Am Abend war dann das bei solchen Reisen offenbar übliche Galadiner, angeblich mit Kapitän, den wir in meinem Eck des Restaurants Marco Polo aber nicht zu Gesicht bekamen. Das Essen ist köstlich. Mittlerweile verirrt man sich auch nicht mehr so leicht in den langen Gängen des Schiffes mit drei Stiegenhäusern und zwölf Stockwerken. Zum Abendlob ins Business Center oder ans Sonnendeck fanden viele, ebenso auch zur Nachtanbetung. Obwohl die Nacht um eine Stunde kürzer war, weil wir um 3.00 Uhr früh eine Zeitzonengrenze passierten und die Uhr um eine Stunde vorstellen mussten, waren selbst in den "schwachen" Stunden nach Mitternacht nie weniger als zehn Pilger um den Herrn versammelt.
Und sonst? Die Stimmung ist sehr gut. Das Wetter: leicht bewölkt, aber ganz ruhiger Seegang. Die Tropfen gegen Seekrankheit sind alle noch fest eingepackt.

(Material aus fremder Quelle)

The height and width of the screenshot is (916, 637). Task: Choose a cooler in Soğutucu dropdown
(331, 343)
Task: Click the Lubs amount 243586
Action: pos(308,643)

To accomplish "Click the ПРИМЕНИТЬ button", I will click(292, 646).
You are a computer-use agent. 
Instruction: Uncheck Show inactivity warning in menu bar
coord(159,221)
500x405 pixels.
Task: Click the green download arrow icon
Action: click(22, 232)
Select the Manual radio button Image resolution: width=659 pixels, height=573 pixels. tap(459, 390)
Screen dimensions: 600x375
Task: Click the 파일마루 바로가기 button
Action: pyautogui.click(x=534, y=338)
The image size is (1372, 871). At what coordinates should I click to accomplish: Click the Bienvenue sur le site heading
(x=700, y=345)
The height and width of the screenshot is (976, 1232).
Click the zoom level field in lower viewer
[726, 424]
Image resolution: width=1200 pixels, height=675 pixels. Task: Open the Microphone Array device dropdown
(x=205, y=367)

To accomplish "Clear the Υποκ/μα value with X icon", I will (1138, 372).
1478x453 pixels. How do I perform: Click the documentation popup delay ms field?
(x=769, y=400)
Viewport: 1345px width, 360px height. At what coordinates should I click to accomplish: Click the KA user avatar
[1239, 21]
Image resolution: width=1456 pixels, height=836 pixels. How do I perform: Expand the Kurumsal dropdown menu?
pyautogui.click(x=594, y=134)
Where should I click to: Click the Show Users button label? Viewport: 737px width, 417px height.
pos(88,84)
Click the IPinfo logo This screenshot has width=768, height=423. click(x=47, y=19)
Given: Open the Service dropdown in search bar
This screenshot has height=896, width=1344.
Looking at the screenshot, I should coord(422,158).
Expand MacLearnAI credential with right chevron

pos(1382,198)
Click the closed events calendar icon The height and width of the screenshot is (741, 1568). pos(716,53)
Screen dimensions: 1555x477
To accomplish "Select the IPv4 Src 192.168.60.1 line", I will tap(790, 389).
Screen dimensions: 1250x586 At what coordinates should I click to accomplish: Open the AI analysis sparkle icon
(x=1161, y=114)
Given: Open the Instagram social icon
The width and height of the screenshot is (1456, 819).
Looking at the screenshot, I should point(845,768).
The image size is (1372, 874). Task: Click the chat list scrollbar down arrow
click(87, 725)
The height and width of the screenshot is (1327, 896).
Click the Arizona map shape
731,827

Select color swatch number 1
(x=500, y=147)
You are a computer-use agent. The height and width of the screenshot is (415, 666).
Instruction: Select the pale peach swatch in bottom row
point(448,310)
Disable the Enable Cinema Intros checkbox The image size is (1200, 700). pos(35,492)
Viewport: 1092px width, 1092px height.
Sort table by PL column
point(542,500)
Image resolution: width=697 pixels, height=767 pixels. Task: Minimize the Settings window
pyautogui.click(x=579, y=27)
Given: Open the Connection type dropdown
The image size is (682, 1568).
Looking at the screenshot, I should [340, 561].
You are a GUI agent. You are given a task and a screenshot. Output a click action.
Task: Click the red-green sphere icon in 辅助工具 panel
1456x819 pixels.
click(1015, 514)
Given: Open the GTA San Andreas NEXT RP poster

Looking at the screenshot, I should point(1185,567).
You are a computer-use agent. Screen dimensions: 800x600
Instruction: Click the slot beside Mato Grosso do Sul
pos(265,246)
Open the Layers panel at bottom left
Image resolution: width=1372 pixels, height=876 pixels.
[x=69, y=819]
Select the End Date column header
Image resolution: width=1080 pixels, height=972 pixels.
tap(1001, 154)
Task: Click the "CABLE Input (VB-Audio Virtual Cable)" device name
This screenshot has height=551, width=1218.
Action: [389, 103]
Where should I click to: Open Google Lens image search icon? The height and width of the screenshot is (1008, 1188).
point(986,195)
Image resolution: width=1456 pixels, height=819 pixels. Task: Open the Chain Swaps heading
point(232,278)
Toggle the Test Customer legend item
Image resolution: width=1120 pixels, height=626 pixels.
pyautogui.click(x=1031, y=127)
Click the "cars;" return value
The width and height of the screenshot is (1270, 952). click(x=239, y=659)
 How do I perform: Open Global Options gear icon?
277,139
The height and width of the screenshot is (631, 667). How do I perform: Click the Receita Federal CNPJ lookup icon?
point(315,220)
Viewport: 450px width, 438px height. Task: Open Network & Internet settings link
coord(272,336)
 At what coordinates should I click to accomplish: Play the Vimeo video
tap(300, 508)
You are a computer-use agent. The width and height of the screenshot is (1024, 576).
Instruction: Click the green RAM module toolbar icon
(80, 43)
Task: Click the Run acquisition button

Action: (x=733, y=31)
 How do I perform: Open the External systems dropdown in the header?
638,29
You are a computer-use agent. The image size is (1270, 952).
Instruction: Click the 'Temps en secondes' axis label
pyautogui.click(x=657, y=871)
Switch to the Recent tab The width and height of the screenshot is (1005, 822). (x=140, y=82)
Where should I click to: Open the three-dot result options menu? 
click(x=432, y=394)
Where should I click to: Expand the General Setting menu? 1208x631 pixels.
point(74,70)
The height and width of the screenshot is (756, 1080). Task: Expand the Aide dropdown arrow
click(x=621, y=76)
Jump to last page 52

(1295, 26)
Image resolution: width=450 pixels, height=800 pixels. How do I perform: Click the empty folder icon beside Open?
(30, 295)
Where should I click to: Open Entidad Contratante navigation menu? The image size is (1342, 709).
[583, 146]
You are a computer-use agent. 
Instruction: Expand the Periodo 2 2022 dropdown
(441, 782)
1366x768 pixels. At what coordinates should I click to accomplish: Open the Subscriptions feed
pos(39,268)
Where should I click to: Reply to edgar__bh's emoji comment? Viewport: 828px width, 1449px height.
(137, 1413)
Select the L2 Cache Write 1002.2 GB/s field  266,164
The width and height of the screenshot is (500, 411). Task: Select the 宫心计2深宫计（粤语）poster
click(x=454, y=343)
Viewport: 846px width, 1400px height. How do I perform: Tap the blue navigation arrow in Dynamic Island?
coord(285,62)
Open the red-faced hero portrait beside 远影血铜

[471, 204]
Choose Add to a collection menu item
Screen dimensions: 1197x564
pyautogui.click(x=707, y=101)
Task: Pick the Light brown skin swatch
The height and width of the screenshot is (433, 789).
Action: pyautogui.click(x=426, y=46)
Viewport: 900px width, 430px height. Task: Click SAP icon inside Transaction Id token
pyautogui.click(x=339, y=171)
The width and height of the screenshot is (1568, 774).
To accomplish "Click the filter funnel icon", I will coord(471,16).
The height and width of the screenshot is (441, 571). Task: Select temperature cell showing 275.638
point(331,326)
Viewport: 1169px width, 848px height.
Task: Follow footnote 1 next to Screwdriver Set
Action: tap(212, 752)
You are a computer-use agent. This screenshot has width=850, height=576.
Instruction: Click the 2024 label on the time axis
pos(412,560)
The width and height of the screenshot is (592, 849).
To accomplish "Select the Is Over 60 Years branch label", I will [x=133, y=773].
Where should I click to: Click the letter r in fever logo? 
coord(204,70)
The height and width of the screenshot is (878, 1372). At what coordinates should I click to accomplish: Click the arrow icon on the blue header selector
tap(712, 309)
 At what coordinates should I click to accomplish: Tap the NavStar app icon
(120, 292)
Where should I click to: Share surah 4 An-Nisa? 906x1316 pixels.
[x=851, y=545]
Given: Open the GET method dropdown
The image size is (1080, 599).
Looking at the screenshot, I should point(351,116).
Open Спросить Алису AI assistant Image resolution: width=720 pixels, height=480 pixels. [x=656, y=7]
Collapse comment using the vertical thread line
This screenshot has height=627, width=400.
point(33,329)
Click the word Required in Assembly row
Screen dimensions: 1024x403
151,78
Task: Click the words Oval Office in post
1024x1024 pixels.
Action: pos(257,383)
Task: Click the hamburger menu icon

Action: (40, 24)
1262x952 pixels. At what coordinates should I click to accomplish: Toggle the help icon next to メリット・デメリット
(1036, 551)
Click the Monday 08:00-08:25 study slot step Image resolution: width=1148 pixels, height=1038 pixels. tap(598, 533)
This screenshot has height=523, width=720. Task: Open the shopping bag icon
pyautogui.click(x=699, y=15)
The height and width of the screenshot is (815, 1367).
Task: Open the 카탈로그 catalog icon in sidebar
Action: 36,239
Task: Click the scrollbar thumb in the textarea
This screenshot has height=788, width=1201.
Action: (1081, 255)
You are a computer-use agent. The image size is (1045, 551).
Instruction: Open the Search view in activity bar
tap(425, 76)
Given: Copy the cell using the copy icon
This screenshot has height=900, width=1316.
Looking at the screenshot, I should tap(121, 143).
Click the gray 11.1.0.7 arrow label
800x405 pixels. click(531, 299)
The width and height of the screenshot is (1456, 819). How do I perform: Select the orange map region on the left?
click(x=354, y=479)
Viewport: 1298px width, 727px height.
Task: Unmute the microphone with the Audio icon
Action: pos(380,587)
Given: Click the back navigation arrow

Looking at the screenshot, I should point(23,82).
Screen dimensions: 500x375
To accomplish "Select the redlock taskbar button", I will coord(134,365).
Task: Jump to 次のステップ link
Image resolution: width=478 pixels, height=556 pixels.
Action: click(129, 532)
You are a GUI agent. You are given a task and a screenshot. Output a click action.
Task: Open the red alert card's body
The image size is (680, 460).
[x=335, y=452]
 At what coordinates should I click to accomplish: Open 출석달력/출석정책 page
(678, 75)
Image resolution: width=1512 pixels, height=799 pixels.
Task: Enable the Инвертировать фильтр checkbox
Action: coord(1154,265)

Und zum Schluss noch ein Zitat: Kardinal Schönborn wurde auf der Theaterbühne gefragt, was es denn mit dem Wort Matheteuo – griechisch für "Jünger sein" – auf sich habe, das auf die Pilgerrucksäcke gedruckt ist. Der Kardinal: "Es ist ein Schlüsselwort des Evangeliums. Jesus macht Jünger. Nein, nicht jünger - obwohl eigentlich doch auch; das ist eine gute Nachricht für die Älteren."
Darüber später noch mehr. Zunächst nur so viel: Jünger fühle ich mich tatsächlich schon nach zwei Tagen Pilgerfahrt.